I love peanut butter, and I love caramel, so when I saw a recipe putting the two together, I couldn’t wait to try it! The recipe I followed went with regular peanut butter cookies where you make a small indentation, then fill it with caramel after baking. This did not work for me. The cookies didn’t keep their indentation, so I needed to fine another method. Luckily, I made these peanut butter cup treats last year, so I used the mini muffin tin method. This worked perfectly! All you need to do is break off a small piece of dough, and fit it into the tin, leaving a small indentation.
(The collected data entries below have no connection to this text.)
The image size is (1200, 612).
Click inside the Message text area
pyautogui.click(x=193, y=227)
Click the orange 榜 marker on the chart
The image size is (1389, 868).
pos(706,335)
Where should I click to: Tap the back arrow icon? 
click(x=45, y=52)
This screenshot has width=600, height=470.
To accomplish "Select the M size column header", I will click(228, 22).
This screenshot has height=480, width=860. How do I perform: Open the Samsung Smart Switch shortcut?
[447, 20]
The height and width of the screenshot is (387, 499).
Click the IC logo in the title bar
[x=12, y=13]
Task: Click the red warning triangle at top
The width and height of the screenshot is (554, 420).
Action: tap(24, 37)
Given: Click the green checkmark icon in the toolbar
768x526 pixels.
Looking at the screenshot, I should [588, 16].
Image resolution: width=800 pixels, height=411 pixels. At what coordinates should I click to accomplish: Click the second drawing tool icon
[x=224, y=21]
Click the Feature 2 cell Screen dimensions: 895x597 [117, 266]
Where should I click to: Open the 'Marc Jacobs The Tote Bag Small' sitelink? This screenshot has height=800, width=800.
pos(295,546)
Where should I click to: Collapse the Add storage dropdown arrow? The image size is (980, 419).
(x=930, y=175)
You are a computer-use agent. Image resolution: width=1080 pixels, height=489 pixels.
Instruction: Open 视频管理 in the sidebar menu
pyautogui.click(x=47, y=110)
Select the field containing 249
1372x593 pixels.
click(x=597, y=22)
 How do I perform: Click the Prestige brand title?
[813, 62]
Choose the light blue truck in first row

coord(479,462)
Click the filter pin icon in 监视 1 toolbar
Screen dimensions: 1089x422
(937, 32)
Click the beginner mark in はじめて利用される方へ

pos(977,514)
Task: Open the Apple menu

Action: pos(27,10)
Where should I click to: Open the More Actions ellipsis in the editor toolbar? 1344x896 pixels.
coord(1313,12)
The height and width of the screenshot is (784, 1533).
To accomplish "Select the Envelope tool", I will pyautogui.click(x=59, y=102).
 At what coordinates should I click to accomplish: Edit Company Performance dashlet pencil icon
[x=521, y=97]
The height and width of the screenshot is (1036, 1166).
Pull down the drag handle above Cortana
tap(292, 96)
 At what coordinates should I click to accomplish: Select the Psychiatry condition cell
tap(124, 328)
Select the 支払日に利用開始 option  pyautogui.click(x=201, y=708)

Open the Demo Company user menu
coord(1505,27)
After pulling them out of the oven, reinforce that indentation, and it will remain there while cooling. Once the cookies were cool, I filled them with the salted peanut caramel, let them cool a bit more, then drizzled chocolate over them. It’s nice to have a bite-size dessert, and these would be great for parties because they’re so easy to grab. These were definitely a hit! I used the well-known flourless peanut butter cookies, but feel free to use your favorite peanut butter cookie recipe!
Peanut Butter Cookie Cups with Salted Caramel Filling
Source: adapted from David Lebovitz
For the peanut butter cookies:
1 cup peanut butter
1 cup brown sugar
1 teaspoon baking powder
Mix all ingredients together. Divide the dough into tablespoon-size pieces and place in a mini-muffin pan. Make a small indentation in the dough. Bake for 12 to 15 minutes. Press down on the middle of the cookies to make sure the indentation stays. Once cool, lift them from the tin. Pour the salted peanut caramel in the well of each cookie. Allow to cool, then drizzle with melted chocolate.
For the salted peanut caramel
1 cup (250ml) heavy cream
1/2 cup (125ml) water
1 cup (200g) granulated sugar
1 tablespoon light corn syrup or glucose
1/8 teaspoon coarse salt
3/4 cup (100g) finely chopped roasted salted peanuts
optional: 4 ounces bittersweet, semisweet, or milk chocolate, melted
Make the salted peanut caramel by warming the cream in a saucepan or microwave, and setting it aside.Cook the water, 1 cup sugar, corn syrup, and salt to a caramel, gently swirling the pan only if necessary (to ensure it melt and cooks evenly) until it turns a nice golden brown.
Remove from heat and immediately whisk in the hot cream in a slow, steady stream.Cool until warm and pourable, then add the chopped peanuts. Spoon some of the caramel into each cookie, letting it set for about an hour, if you want to drizzle them with chocolate.